======== Input data

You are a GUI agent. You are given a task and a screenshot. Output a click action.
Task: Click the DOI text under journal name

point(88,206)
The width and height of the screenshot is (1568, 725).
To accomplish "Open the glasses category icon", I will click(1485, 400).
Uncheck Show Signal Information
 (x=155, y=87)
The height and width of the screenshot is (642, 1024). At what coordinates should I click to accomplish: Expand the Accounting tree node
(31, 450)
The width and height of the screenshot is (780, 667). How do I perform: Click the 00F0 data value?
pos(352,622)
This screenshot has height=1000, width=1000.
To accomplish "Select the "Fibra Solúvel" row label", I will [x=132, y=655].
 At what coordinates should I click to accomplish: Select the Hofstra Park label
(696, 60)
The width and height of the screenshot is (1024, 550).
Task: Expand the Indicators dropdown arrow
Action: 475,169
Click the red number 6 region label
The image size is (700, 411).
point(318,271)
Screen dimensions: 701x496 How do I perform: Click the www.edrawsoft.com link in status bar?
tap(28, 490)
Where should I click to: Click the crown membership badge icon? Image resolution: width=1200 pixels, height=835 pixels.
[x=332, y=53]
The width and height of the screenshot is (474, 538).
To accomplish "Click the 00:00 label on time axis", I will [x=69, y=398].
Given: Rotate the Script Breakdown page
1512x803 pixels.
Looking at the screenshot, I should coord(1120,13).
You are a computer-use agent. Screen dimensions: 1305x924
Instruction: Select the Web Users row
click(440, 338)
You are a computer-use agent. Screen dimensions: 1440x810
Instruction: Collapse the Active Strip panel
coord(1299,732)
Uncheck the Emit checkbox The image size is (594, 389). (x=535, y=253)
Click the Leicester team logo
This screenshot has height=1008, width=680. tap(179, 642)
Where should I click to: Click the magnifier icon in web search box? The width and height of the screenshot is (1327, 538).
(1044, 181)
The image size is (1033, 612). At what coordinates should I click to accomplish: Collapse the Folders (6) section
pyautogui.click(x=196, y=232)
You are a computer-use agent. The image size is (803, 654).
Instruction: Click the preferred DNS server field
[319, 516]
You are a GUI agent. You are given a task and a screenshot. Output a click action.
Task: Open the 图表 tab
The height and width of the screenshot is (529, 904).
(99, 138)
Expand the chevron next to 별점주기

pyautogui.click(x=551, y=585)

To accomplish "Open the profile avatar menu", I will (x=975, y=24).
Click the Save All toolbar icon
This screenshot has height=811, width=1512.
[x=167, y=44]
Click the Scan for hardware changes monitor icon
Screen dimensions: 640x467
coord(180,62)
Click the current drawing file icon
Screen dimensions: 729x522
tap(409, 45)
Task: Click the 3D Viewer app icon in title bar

================

What needs to be done: Each record shown above must be printed once more, exactly.

Result:
You are a GUI agent. You are given a task and a screenshot. Output a click action.
Task: Click the DOI text under journal name

point(88,206)
The width and height of the screenshot is (1568, 725).
To accomplish "Open the glasses category icon", I will click(1485, 400).
Uncheck Show Signal Information
 (x=155, y=87)
The height and width of the screenshot is (642, 1024). At what coordinates should I click to accomplish: Expand the Accounting tree node
(31, 450)
The width and height of the screenshot is (780, 667). How do I perform: Click the 00F0 data value?
pos(352,622)
This screenshot has height=1000, width=1000.
To accomplish "Select the "Fibra Solúvel" row label", I will [x=132, y=655].
 At what coordinates should I click to accomplish: Select the Hofstra Park label
(696, 60)
The width and height of the screenshot is (1024, 550).
Task: Expand the Indicators dropdown arrow
Action: 475,169
Click the red number 6 region label
The image size is (700, 411).
point(318,271)
Screen dimensions: 701x496 How do I perform: Click the www.edrawsoft.com link in status bar?
tap(28, 490)
Where should I click to: Click the crown membership badge icon? Image resolution: width=1200 pixels, height=835 pixels.
[x=332, y=53]
The width and height of the screenshot is (474, 538).
To accomplish "Click the 00:00 label on time axis", I will [x=69, y=398].
Given: Rotate the Script Breakdown page
1512x803 pixels.
Looking at the screenshot, I should coord(1120,13).
You are a computer-use agent. Screen dimensions: 1305x924
Instruction: Select the Web Users row
click(440, 338)
You are a computer-use agent. Screen dimensions: 1440x810
Instruction: Collapse the Active Strip panel
coord(1299,732)
Uncheck the Emit checkbox The image size is (594, 389). (x=535, y=253)
Click the Leicester team logo
This screenshot has height=1008, width=680. tap(179, 642)
Where should I click to: Click the magnifier icon in web search box? The width and height of the screenshot is (1327, 538).
(1044, 181)
The image size is (1033, 612). At what coordinates should I click to accomplish: Collapse the Folders (6) section
pyautogui.click(x=196, y=232)
You are a computer-use agent. The image size is (803, 654).
Instruction: Click the preferred DNS server field
[319, 516]
You are a GUI agent. You are given a task and a screenshot. Output a click action.
Task: Open the 图表 tab
The height and width of the screenshot is (529, 904).
(99, 138)
Expand the chevron next to 별점주기

pyautogui.click(x=551, y=585)

To accomplish "Open the profile avatar menu", I will (x=975, y=24).
Click the Save All toolbar icon
This screenshot has height=811, width=1512.
[x=167, y=44]
Click the Scan for hardware changes monitor icon
Screen dimensions: 640x467
coord(180,62)
Click the current drawing file icon
Screen dimensions: 729x522
tap(409, 45)
Task: Click the 3D Viewer app icon in title bar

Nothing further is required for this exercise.